## WHAT YOU ARE ASKED TO DO
Rewrite the lines from the one containing "Click MertABektaş profile" through the one containing "tap(292, 314)", changing "magnifying glass" to "loupe" and keeping everything else the same.

Source records
* Start *
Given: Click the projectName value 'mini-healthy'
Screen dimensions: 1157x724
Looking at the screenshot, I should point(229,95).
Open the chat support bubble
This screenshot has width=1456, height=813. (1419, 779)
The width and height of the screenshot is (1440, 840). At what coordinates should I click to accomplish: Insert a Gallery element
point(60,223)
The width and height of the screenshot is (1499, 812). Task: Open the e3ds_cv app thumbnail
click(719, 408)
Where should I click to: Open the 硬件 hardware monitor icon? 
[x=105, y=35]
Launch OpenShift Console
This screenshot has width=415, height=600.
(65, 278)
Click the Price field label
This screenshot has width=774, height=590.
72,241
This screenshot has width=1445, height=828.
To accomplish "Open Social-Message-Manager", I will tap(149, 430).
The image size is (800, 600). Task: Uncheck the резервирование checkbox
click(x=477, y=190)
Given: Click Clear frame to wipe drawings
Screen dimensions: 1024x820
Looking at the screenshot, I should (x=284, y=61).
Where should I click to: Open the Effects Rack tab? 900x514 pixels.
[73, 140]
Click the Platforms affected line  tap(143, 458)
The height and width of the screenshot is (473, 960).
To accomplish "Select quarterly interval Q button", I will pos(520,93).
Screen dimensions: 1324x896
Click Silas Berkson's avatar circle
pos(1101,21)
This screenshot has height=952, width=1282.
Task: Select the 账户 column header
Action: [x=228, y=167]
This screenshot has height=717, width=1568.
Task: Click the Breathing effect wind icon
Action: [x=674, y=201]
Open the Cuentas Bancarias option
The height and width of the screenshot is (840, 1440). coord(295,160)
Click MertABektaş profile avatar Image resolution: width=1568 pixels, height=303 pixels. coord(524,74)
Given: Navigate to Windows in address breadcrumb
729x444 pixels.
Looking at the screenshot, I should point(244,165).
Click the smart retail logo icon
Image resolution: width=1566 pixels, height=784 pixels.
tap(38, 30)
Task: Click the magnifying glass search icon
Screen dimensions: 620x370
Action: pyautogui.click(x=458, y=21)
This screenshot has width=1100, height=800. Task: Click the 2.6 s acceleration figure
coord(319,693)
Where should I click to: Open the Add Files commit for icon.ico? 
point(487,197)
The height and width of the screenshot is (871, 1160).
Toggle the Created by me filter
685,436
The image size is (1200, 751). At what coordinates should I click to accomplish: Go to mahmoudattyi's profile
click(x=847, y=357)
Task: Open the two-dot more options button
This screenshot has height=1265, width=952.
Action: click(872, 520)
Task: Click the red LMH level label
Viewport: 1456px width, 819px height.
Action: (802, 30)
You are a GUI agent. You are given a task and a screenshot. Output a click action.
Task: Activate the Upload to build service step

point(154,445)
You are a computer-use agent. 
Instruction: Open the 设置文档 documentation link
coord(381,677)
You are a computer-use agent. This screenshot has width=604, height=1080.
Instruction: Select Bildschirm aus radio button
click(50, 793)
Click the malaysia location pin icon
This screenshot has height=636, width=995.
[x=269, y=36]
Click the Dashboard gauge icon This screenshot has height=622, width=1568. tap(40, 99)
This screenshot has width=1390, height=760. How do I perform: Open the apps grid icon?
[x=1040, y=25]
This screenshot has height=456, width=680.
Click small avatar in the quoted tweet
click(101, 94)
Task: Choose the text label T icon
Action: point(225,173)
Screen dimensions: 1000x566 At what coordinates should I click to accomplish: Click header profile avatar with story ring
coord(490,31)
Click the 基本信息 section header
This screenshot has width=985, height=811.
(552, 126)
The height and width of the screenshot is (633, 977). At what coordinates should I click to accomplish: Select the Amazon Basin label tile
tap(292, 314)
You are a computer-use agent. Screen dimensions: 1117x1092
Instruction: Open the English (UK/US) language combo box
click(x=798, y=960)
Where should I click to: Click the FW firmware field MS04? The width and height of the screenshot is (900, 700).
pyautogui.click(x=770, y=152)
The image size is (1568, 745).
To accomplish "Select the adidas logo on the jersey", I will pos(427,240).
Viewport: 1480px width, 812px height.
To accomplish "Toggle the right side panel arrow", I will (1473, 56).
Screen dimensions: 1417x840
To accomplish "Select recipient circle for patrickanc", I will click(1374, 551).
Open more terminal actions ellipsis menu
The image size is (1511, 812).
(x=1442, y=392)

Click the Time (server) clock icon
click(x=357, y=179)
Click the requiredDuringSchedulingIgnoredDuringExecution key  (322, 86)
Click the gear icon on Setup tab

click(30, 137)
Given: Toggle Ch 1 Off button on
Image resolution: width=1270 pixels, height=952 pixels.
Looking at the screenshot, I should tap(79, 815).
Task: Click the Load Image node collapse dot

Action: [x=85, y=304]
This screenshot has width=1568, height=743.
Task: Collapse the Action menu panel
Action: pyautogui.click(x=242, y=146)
* End *
## RESPONSE
Click MertABektaş profile avatar Image resolution: width=1568 pixels, height=303 pixels. coord(524,74)
Given: Navigate to Windows in address breadcrumb
729x444 pixels.
Looking at the screenshot, I should point(244,165).
Click the smart retail logo icon
Image resolution: width=1566 pixels, height=784 pixels.
tap(38, 30)
Task: Click the loupe search icon
Screen dimensions: 620x370
Action: pyautogui.click(x=458, y=21)
This screenshot has width=1100, height=800. Task: Click the 2.6 s acceleration figure
coord(319,693)
Where should I click to: Open the Add Files commit for icon.ico? 
point(487,197)
The height and width of the screenshot is (871, 1160).
Toggle the Created by me filter
685,436
The image size is (1200, 751). At what coordinates should I click to accomplish: Go to mahmoudattyi's profile
click(x=847, y=357)
Task: Open the two-dot more options button
This screenshot has height=1265, width=952.
Action: click(872, 520)
Task: Click the red LMH level label
Viewport: 1456px width, 819px height.
Action: (802, 30)
You are a GUI agent. You are given a task and a screenshot. Output a click action.
Task: Activate the Upload to build service step

point(154,445)
You are a computer-use agent. 
Instruction: Open the 设置文档 documentation link
coord(381,677)
You are a computer-use agent. This screenshot has width=604, height=1080.
Instruction: Select Bildschirm aus radio button
click(50, 793)
Click the malaysia location pin icon
This screenshot has height=636, width=995.
[x=269, y=36]
Click the Dashboard gauge icon This screenshot has height=622, width=1568. tap(40, 99)
This screenshot has width=1390, height=760. How do I perform: Open the apps grid icon?
[x=1040, y=25]
This screenshot has height=456, width=680.
Click small avatar in the quoted tweet
click(101, 94)
Task: Choose the text label T icon
Action: point(225,173)
Screen dimensions: 1000x566 At what coordinates should I click to accomplish: Click header profile avatar with story ring
coord(490,31)
Click the 基本信息 section header
This screenshot has width=985, height=811.
(552, 126)
The height and width of the screenshot is (633, 977). At what coordinates should I click to accomplish: Select the Amazon Basin label tile
tap(292, 314)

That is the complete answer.